The pelvic fins are triangular. The tail is moderately thick at the base and tapers evenly to the tip; it can measure three times as long as the disc or more, and bears one or two serrated stinging spines positioned about one body length past the base. Behind the sting, there is a slender ventral fin fold. The upper surface of the disc is densely covered by dermal denticles almost to the margins; a transverse row of 1-3 enlarged thorns, with the central one the largest and pearl-like, is present in the middle of the back. Denticles are also present on the back and sides of the tail, at the base and behind the sting. In life, the back is covered by a thick layer of mucus. The dorsal coloration is plain olive to brown, becoming pinkish towards the disc margins and on the pelvic fins, and darkening to almost black towards the tip of the tail. The underside is nearly white, becoming pinkish towards the fin margins. The pointed, denticle-covered snout distinguishes this species from the rest of the genus.
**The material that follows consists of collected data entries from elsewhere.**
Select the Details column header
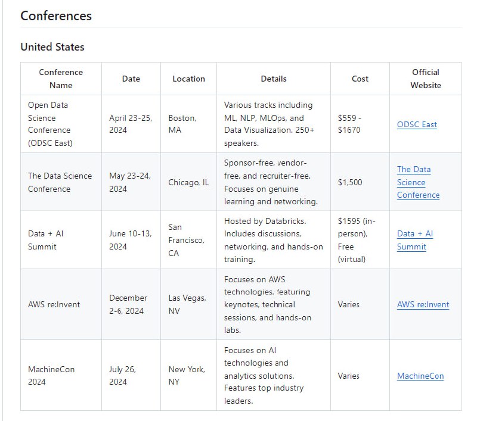This screenshot has width=477, height=421. click(273, 79)

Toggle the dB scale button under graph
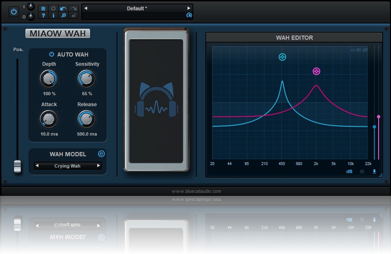[x=349, y=172]
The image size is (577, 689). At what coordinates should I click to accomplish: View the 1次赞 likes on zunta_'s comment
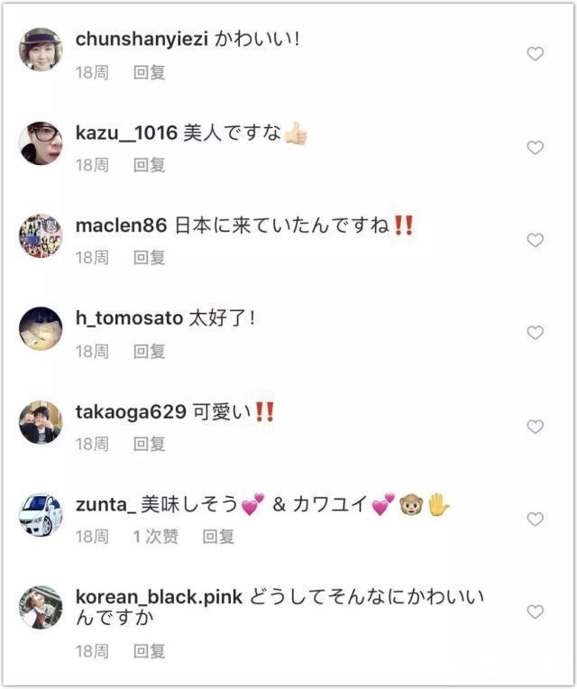[155, 537]
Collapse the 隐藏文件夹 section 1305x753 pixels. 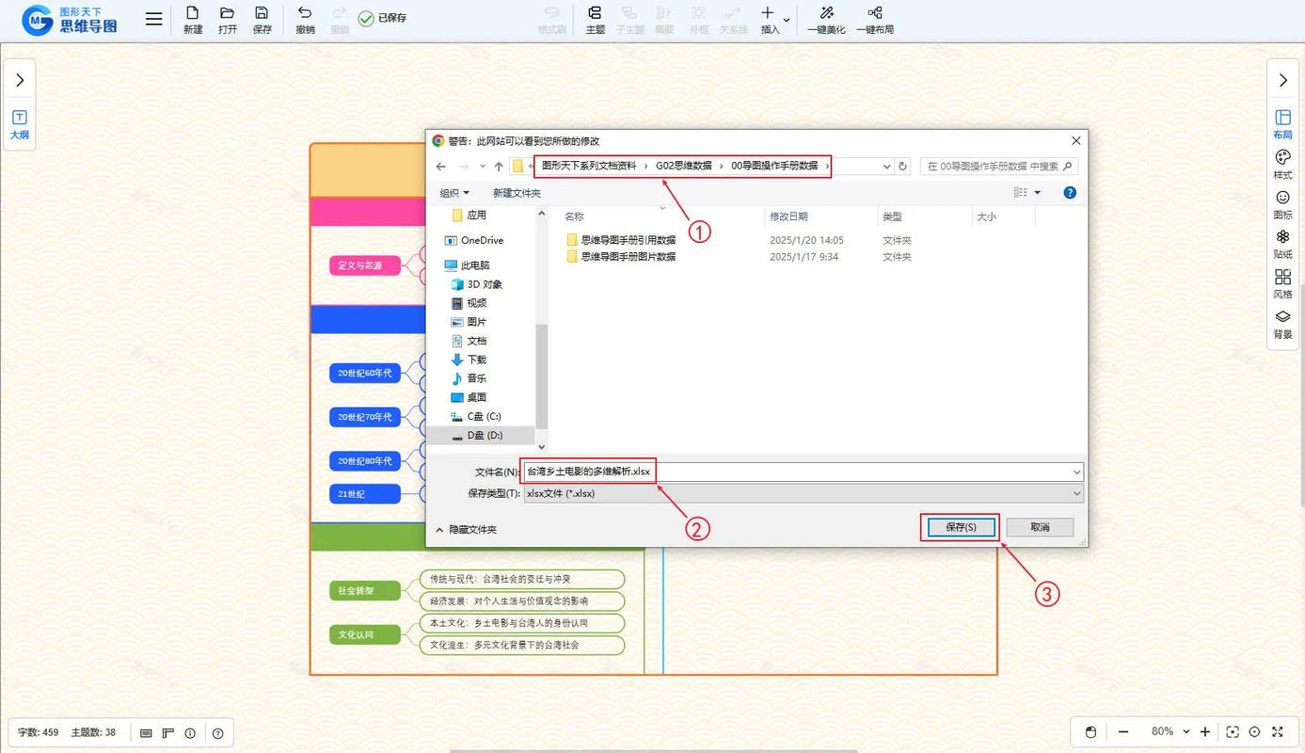467,529
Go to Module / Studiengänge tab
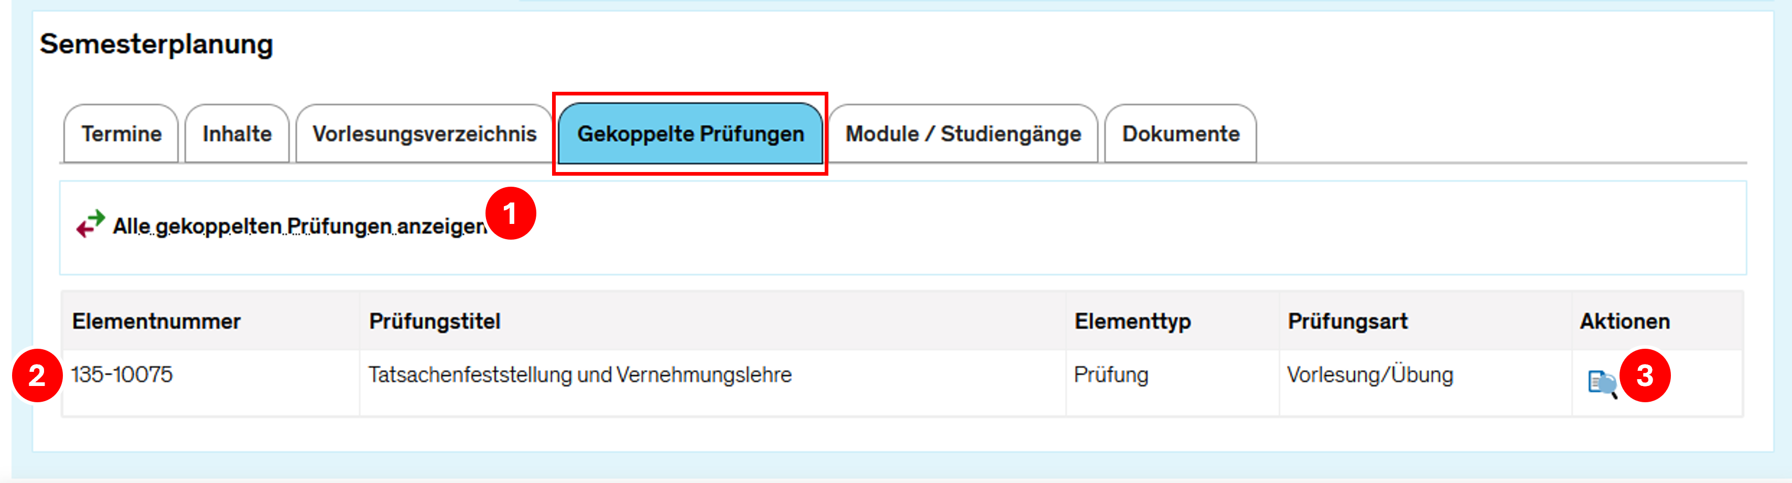1792x483 pixels. pyautogui.click(x=963, y=134)
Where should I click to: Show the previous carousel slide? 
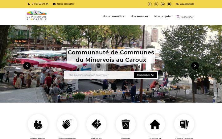[x=27, y=66]
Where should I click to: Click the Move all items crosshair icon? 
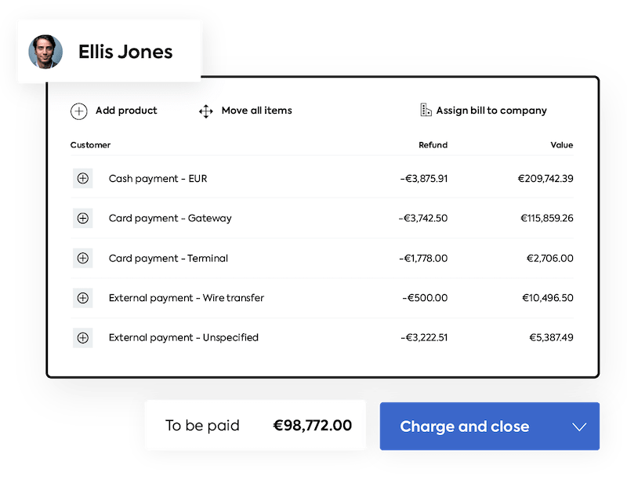(x=206, y=111)
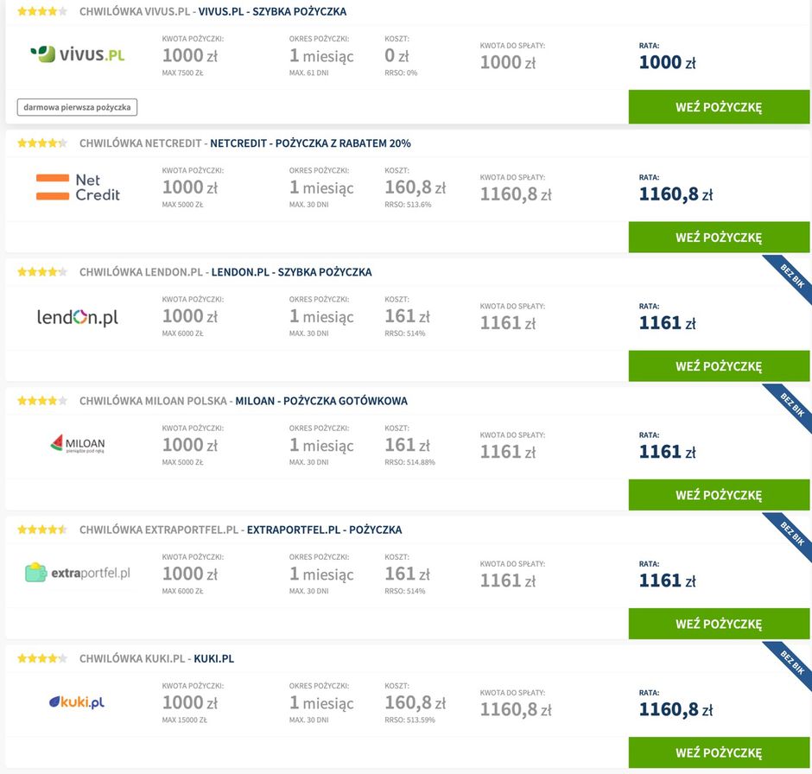Click the Miloan logo
The image size is (812, 774).
point(78,444)
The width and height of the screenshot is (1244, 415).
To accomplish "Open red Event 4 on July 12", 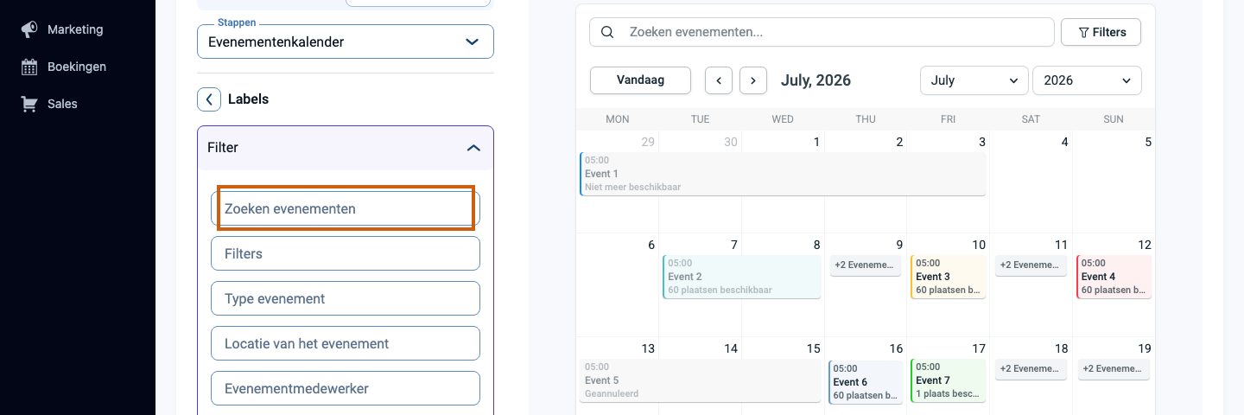I will (x=1114, y=277).
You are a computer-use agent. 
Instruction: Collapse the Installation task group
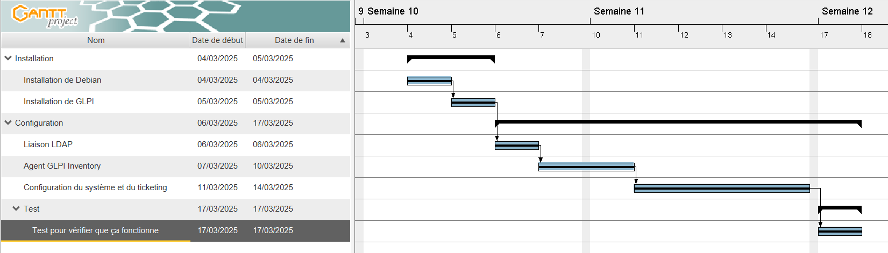8,58

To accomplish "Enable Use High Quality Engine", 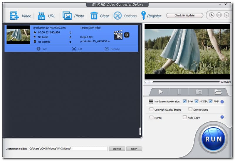I will pyautogui.click(x=151, y=110).
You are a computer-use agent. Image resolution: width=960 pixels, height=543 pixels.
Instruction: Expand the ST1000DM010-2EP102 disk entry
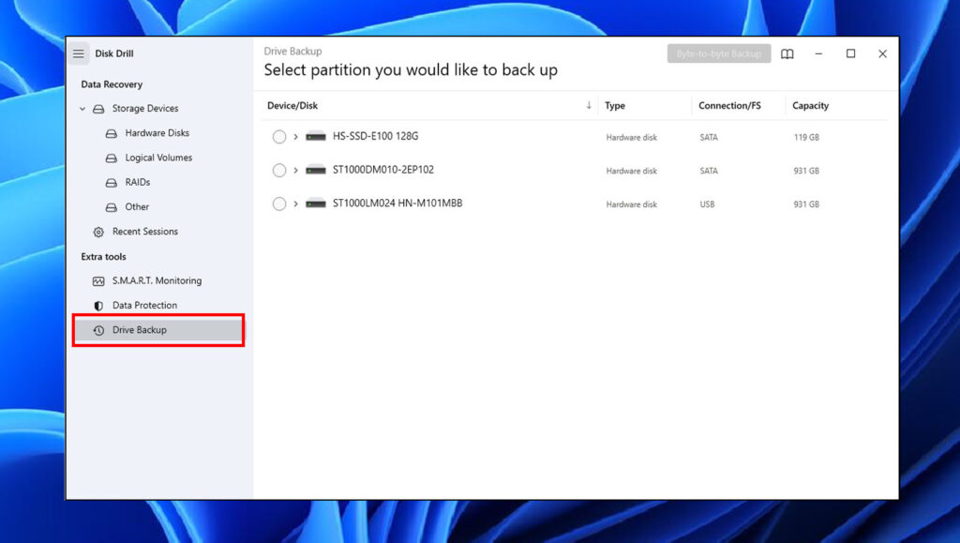[295, 170]
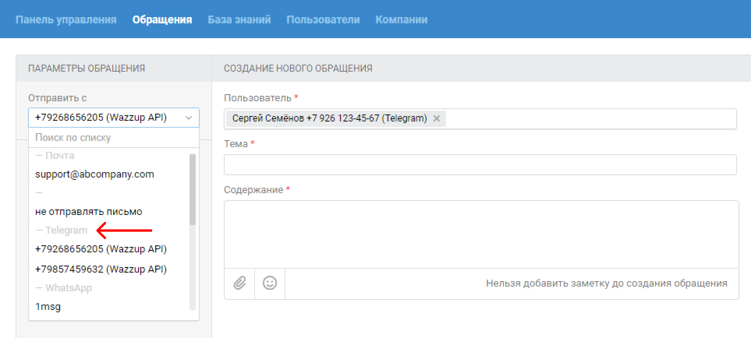Click the paperclip attach file icon
The image size is (751, 338).
coord(239,283)
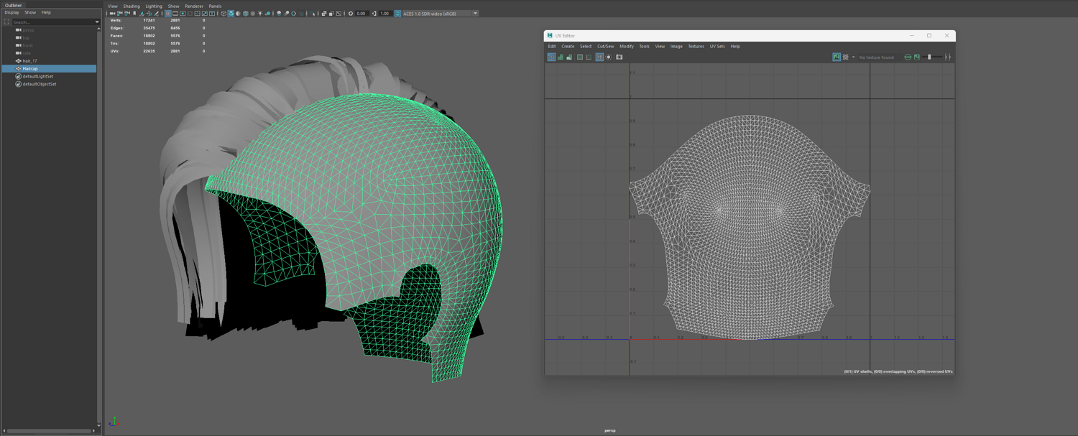1078x436 pixels.
Task: Click the bookmark icon in viewport toolbar
Action: point(134,14)
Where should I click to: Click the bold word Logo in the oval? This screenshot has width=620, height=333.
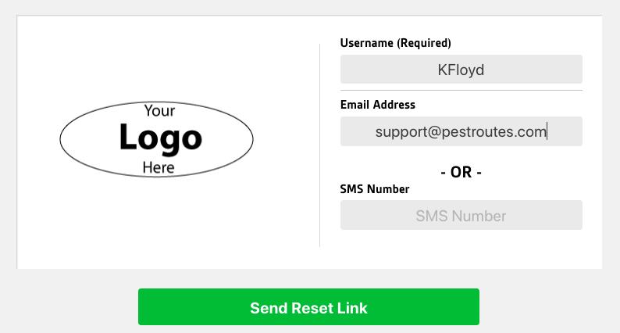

The maximum known disc width is 72 cm.

==Biology and ecology==
Like other stingrays, the roughnose stingray is aplacental viviparous; developing embryos are nourished by yolk, later supplemented by histotroph ("uterine milk") produced by the mother. One recorded female was gestating a single late-term fetus. Newborns measure 22–23 cm across; males attain sexual maturity at a disc width of 28–40 cm, and females at a disc width of 50–60 cm.

==Human interactions==
The roughnose stingray is subject to intensive fishing pressure in much of its range. It and other rays are targeted by bottom longline fisheries off Kalimantan, and this species is also sometimes captured by bottom trawl and demersal gillnet fisheries off Kalimantan and Sumatra. The meat, and probably also skin, is utilized. Another major threat to the roughnose stingray is habitat destruction: from 1980 to 2005, over 30% of the mangroves in Malaysia and Indonesia, which serve as critical habitat, have been cleared for various purposes. In addition, there is widespread habitat degradation in the region from blast fishing, agricultural runoff, and coastal development. As a result of these pressures, the International Union for Conservation of Nature (IUCN) has assessed this species as Endangered.